We already are called to attention, to attune ourselves to the natural world, to the signs of what comes next. But even preparing ourselves, becoming keen observers will not make us ready enough to be a survivor. How can you explain what it is to survive an ocean that consumed all the land and swept everything away, except for you? It is a cavern of loss that even the greatest climber will struggle to surmount.
In “Corpse Washing,” we’re shown the reverence required of working with the dead, and how much care, listening, and attention to detail it takes to breathe life into the once full of life bodies we mourn and must let go. “I brush the seaweed and trash/from her remaining hair until its soft./I clip the ends of my hair to fill/her empty eyebrows, her missing eyelashes./” And the care that can no longer be given: “The mother takes/the last water to her daughter’s/lips, but the girl rejects it./She’s had more than enough/water for one life.//”
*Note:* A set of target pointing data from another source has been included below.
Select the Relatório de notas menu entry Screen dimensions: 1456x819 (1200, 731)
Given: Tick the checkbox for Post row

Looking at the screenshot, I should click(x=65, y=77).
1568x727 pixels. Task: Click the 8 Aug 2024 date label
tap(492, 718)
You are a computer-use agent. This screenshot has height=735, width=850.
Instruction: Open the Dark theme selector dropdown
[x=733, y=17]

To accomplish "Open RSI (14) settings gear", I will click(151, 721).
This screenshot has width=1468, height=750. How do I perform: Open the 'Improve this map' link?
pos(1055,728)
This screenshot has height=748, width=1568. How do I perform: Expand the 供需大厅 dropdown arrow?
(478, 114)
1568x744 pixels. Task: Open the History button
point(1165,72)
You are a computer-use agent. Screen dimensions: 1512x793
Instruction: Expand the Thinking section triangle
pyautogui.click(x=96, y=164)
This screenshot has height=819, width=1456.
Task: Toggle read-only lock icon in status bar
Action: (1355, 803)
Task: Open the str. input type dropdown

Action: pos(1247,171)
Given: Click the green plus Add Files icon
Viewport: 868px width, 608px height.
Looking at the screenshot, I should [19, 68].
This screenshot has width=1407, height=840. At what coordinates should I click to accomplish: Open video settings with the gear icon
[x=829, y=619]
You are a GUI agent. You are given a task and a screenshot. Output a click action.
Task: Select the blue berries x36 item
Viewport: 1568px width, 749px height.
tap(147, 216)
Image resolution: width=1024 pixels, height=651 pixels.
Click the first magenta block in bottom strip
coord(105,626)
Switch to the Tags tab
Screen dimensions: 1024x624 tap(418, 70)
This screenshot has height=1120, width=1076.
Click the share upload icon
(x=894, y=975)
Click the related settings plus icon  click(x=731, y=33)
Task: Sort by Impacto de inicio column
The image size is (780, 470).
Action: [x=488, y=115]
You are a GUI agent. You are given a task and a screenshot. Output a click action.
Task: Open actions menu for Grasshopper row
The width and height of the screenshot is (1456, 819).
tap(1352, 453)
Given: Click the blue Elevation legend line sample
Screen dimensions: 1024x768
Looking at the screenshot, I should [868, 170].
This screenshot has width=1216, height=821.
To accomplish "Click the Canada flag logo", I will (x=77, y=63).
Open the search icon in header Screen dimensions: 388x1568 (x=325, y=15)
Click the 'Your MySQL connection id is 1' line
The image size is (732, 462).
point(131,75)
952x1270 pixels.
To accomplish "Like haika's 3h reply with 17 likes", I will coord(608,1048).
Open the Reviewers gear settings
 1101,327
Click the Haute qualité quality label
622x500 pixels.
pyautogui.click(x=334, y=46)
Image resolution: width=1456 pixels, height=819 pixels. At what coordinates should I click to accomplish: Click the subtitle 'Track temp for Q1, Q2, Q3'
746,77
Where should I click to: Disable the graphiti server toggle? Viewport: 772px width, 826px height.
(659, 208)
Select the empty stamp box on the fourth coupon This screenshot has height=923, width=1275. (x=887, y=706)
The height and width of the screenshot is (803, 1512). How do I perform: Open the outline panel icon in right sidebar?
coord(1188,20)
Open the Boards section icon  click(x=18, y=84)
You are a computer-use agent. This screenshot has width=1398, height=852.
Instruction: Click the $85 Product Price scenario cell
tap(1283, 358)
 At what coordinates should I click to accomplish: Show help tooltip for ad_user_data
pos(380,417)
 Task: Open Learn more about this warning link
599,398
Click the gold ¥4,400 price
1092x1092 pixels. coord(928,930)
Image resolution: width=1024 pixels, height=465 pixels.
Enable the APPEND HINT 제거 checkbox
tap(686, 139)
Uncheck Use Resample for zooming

Drowning in the Floating World by Meg Eden honors those lost to the tsunami and those who were exposed to radiation from Fukushima Daiichi nuclear disaster. While “Shikata ga nai” (nothing can be done about it), Eden seeks to provide emotional touch stones to those losses, honoring not only what was, but what cannot be changed and how the world must and has moved on. What is done, cannot be undone. (said by Lady Macbeth in Shakespear’s Macbeth).